A Predictive Approach for Fraud Detection Using Hidden Markov Model

DOI : 10.17577/IJERTV2IS1304

Download Full-Text PDF Cite this Publication

Text Only Version

A Predictive Approach for Fraud Detection Using Hidden Markov Model

S. Esakkiraj

PG scholar, Department of IT,

National Engineering College, Kovilpatti, Tamilnadu, India

  1. Chidambaram

    Asst.Professor, Department of IT, National Engineering College, Kovilpatti, Tamilnadu, India

    Abstract

    Today world online banking service is the most popular and provides a fast and easy way to make transactions. As increasing online transaction, the number of fraud transaction is also increased by various thefts. In this paper, we design a model with sequence of operations in online transaction by using hidden markov model (HMM) and decides whether the user act as a normal user or fraud user. The HMM is initially trained with customers last few transactions. In the trained system, the new transaction is evaluated with transition and observation probability. Depends upon the observation probability, system finds the acceptance probability and decides the transaction will be declined or not. Normally existing fraud detection system for online banking will detect the fraudulent transaction after completion of the transaction. It is additional burden to find fraudulent after transactions. This causes the economic loss and makes the bank name as unsecured. Our model predicts the fraudulent during the transaction time and prevents the money transfer. The main objective is to ensure that the genuine transactions should not be rejected.

    Index Terms

    Online banking clustering-Hidden Markov Model-Fraud detection

    1. Introduction

      Data mining is a powerful tool to help organizations to extract hidden predictive information from large databases. Now days, various data mining tools allowing business to make proactive, knowledge driven decisions. There are different stages of data mining techniques to complete the process of data mining and the organization gains its full benefits. The clustering is one of the data mining techniques for dividing a dataset into groups.
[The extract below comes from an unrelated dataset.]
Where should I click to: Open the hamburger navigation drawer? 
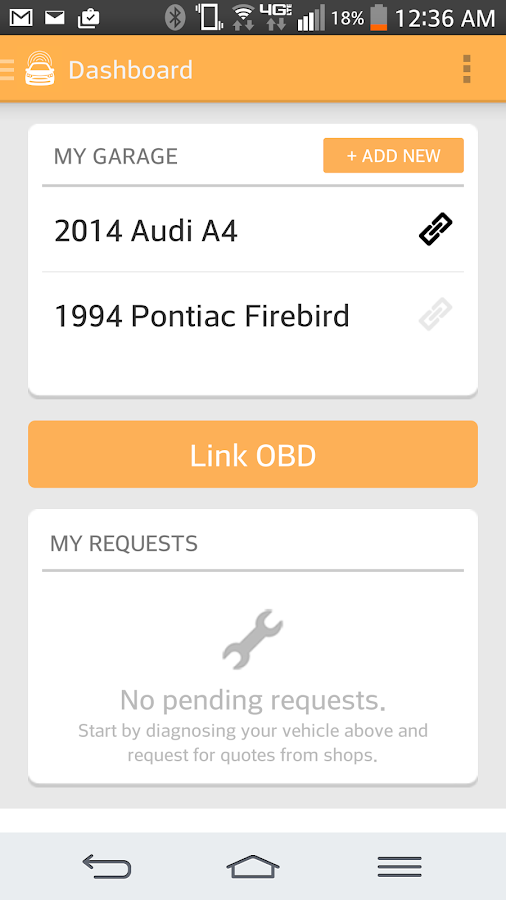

The member in each group has similarities and other groups are different as possible. Related records are grouped together on basis of having similar values for attributes. There are various algorithms used for clustering the records, calculating the measure and reassigning records until calculated measures dont change, that is stable segments.

      Net banking is a process over the internet to make the banking process effectively. The bank automatically updates the

      customer accounts and records automatically. E-commerce applications are now widely used

      by people and also various companies offer their services through these applications for improving their business.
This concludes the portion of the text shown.